> _Task statement_
Set down, without alteration, the lines from the one that contains "Appartements à vendre à Loire-Atlantique" through the final line of the material below.

> _Data for processing_

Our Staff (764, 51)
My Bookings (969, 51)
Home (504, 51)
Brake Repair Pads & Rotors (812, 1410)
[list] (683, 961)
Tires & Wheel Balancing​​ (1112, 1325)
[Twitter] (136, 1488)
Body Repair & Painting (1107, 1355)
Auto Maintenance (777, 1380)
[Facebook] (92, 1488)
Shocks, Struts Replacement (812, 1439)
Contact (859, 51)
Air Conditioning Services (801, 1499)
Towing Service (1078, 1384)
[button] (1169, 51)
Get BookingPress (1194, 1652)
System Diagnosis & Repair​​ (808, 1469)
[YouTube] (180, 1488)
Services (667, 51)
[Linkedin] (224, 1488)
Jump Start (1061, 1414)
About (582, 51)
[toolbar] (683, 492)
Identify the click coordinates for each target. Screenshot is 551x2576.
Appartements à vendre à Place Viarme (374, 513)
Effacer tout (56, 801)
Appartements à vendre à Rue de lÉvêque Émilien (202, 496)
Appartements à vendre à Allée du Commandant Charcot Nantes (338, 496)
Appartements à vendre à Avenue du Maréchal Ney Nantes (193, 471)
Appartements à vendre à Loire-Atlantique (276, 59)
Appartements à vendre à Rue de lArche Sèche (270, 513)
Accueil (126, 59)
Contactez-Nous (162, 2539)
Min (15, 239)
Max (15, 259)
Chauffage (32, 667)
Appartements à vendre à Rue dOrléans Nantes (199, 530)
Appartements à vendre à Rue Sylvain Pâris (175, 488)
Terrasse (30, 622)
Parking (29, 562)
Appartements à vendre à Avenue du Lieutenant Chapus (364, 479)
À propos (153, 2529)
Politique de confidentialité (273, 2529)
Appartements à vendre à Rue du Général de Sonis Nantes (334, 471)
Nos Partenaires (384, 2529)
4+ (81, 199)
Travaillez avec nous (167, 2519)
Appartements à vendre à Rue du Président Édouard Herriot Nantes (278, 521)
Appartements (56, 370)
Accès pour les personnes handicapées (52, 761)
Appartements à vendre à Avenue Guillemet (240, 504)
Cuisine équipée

> _Response to this exercise_
Appartements à vendre à Loire-Atlantique (276, 59)
Appartements à vendre à Rue de lArche Sèche (270, 513)
Accueil (126, 59)
Contactez-Nous (162, 2539)
Min (15, 239)
Max (15, 259)
Chauffage (32, 667)
Appartements à vendre à Rue dOrléans Nantes (199, 530)
Appartements à vendre à Rue Sylvain Pâris (175, 488)
Terrasse (30, 622)
Parking (29, 562)
Appartements à vendre à Avenue du Lieutenant Chapus (364, 479)
À propos (153, 2529)
Politique de confidentialité (273, 2529)
Appartements à vendre à Rue du Général de Sonis Nantes (334, 471)
Nos Partenaires (384, 2529)
4+ (81, 199)
Travaillez avec nous (167, 2519)
Appartements à vendre à Rue du Président Édouard Herriot Nantes (278, 521)
Appartements (56, 370)
Accès pour les personnes handicapées (52, 761)
Appartements à vendre à Avenue Guillemet (240, 504)
Cuisine équipée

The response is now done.